## Excerpted data
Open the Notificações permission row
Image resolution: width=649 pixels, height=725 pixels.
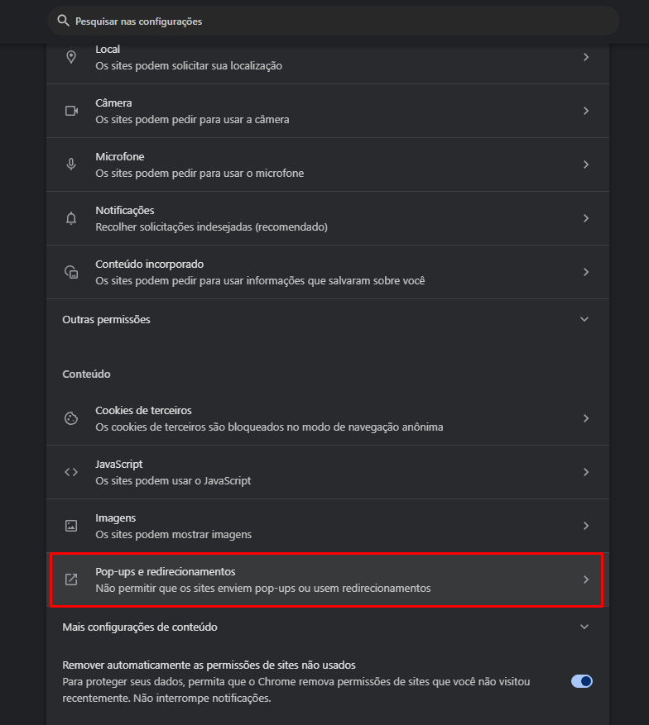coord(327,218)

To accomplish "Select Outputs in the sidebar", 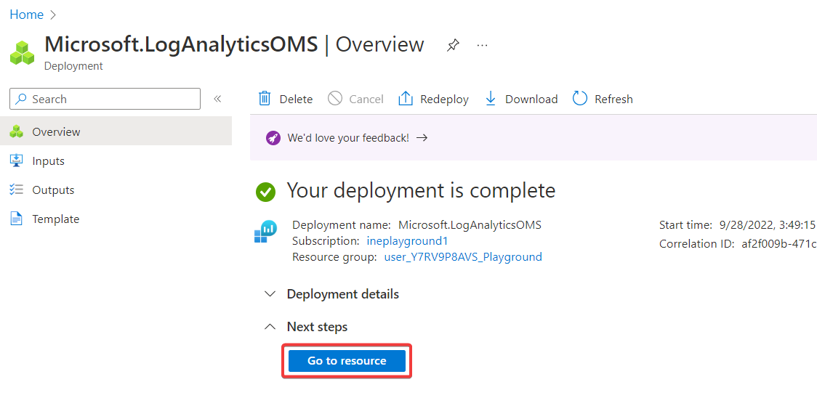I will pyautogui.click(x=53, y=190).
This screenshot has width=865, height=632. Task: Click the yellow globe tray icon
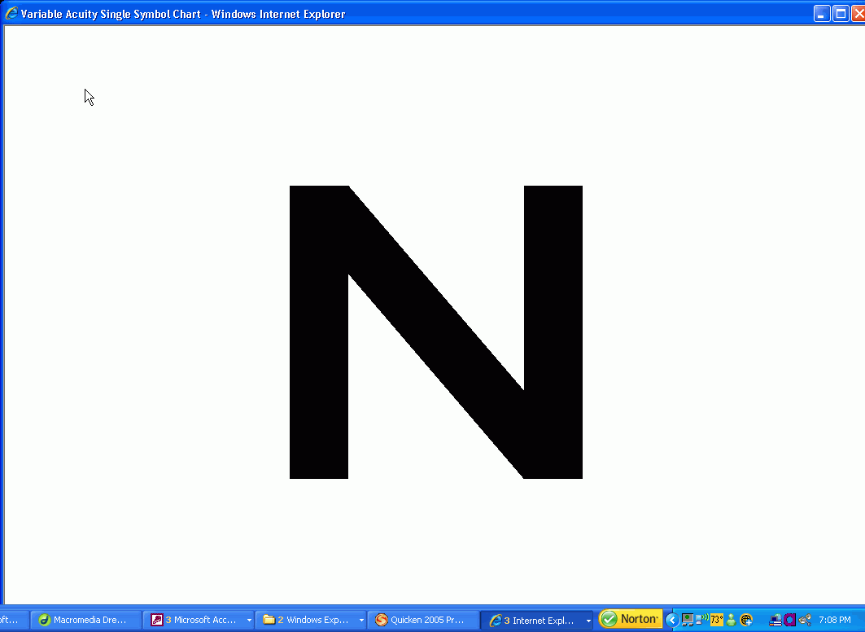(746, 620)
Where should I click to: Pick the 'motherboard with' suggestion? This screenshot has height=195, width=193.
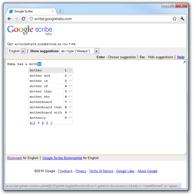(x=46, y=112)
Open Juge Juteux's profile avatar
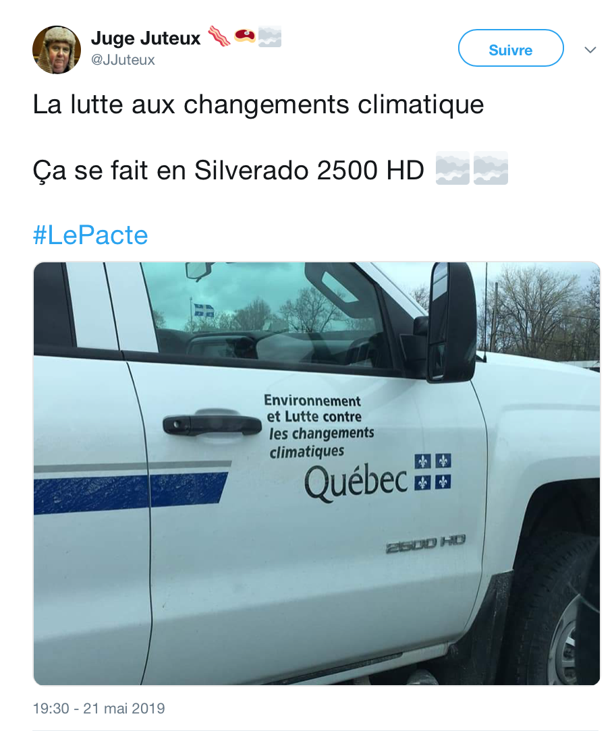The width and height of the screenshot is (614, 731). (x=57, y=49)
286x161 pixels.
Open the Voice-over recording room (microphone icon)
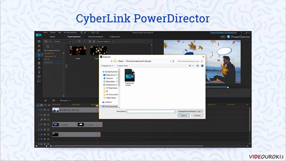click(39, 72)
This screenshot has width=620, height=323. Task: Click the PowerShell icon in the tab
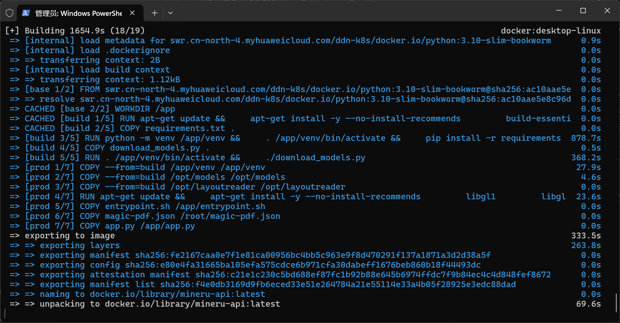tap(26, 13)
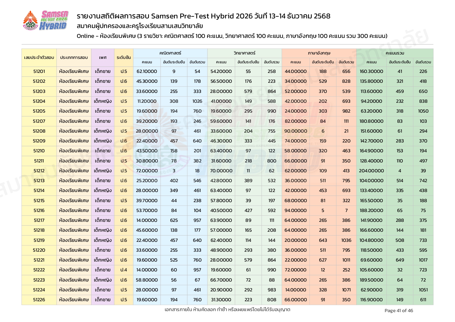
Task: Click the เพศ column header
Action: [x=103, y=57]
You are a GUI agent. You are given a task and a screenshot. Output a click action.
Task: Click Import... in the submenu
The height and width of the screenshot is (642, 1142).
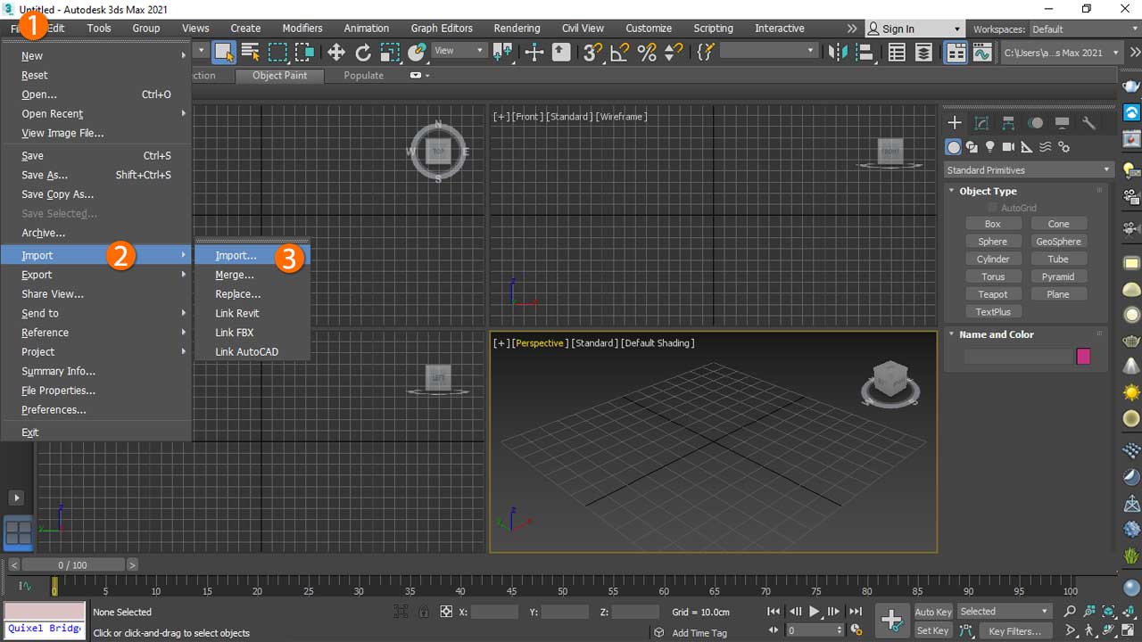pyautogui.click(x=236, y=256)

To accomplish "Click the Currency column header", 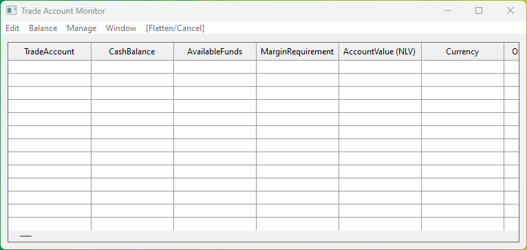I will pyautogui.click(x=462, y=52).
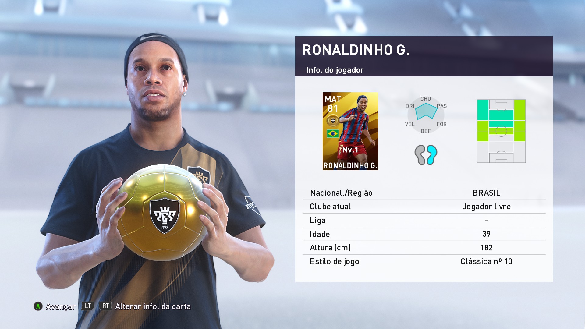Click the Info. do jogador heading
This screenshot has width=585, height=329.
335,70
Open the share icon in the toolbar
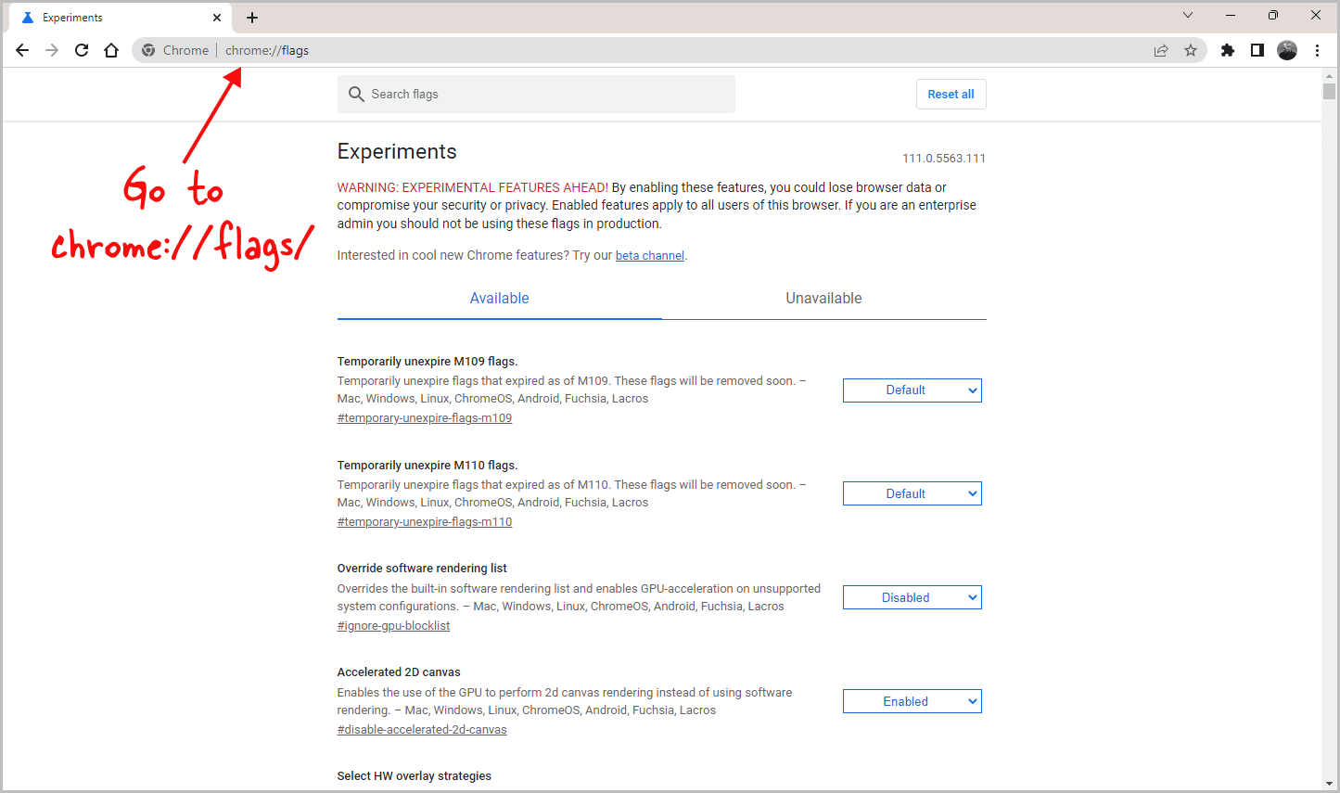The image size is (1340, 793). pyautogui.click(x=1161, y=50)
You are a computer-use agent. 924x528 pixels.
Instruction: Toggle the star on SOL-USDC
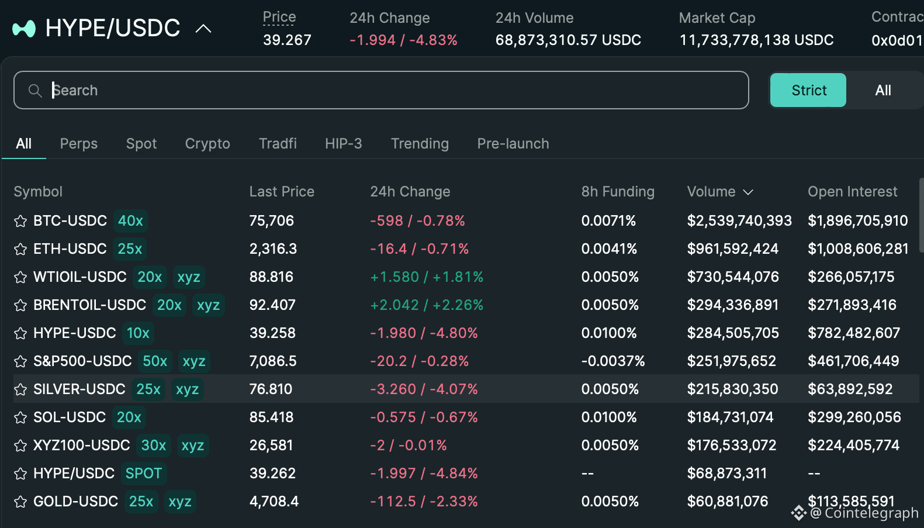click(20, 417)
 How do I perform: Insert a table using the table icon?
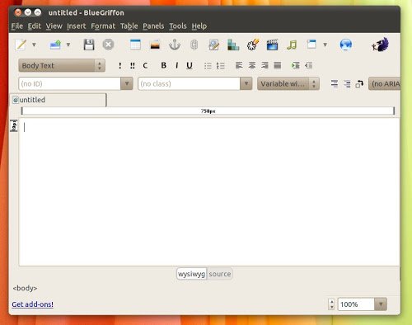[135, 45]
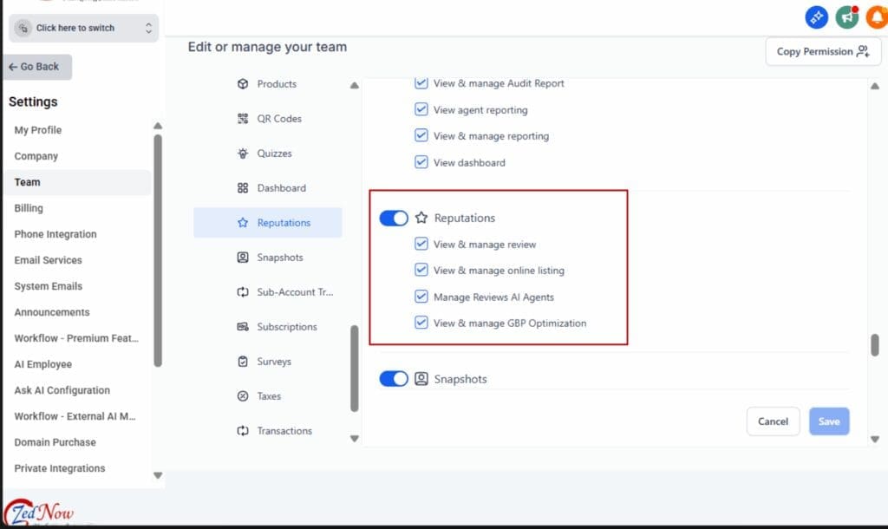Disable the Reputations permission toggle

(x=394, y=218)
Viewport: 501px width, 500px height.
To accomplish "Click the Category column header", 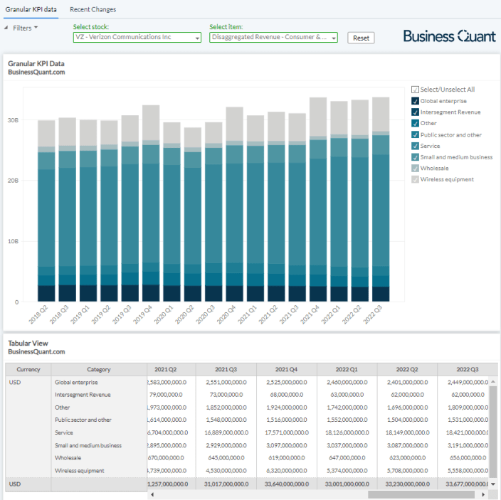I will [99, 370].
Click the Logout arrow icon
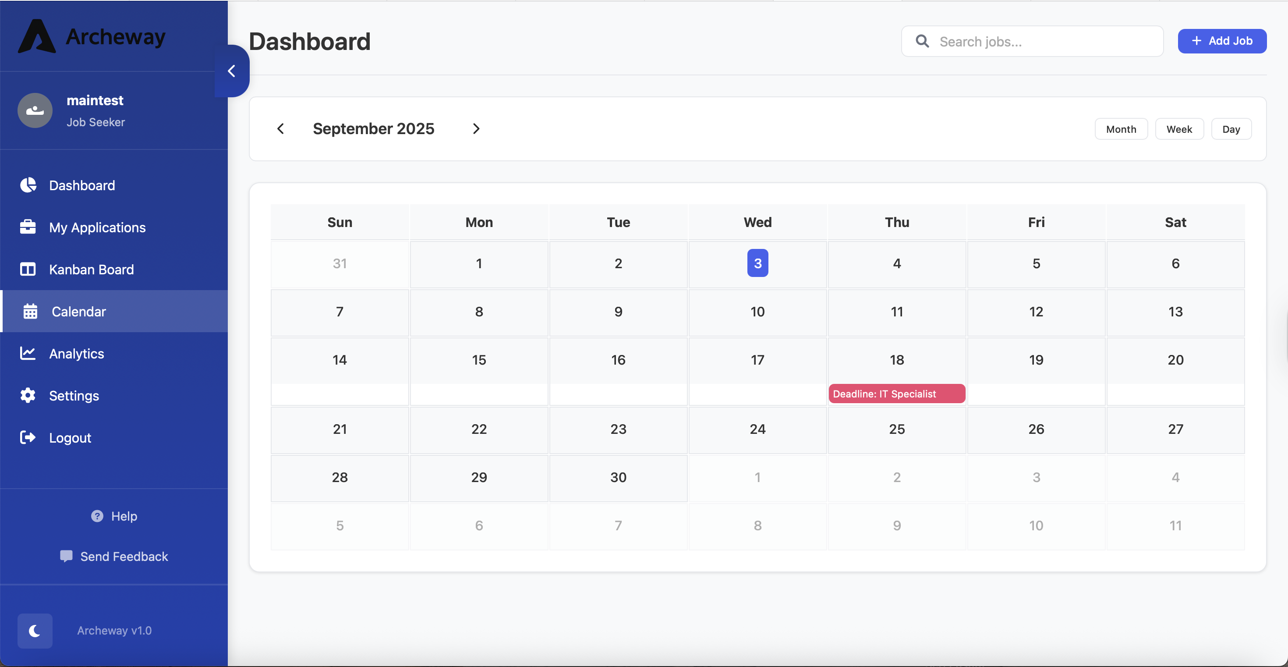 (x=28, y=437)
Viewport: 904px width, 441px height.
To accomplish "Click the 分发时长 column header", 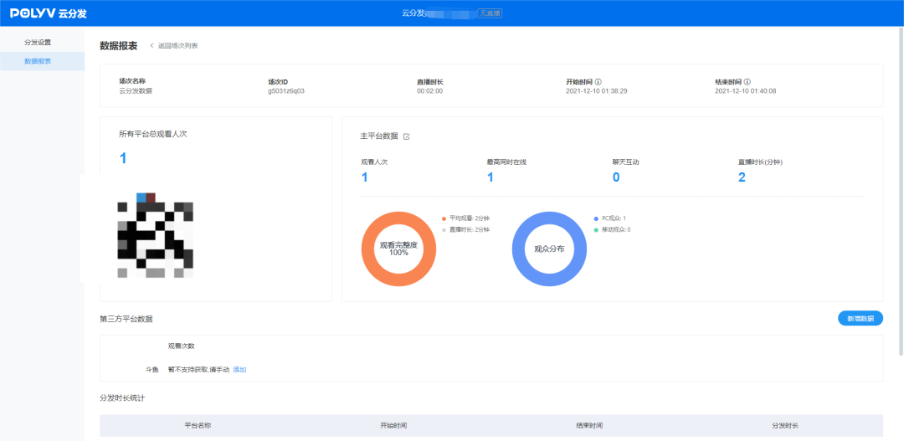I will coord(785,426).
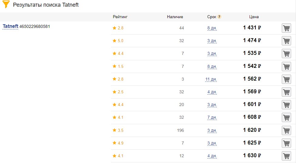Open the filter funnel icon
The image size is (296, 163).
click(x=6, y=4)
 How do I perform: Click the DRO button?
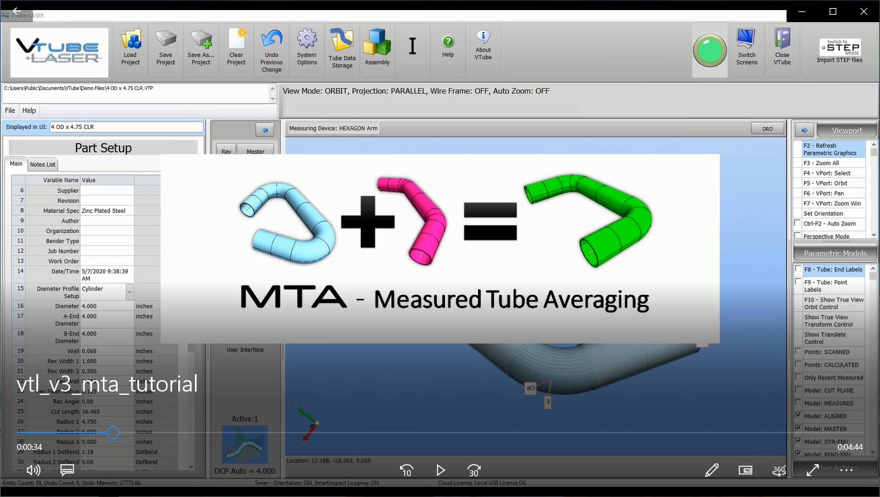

## Goal
Count the lines in the data above that contain the string "Viewport", treating uppercase and lowercase as different. Give only the number.

## Task output
2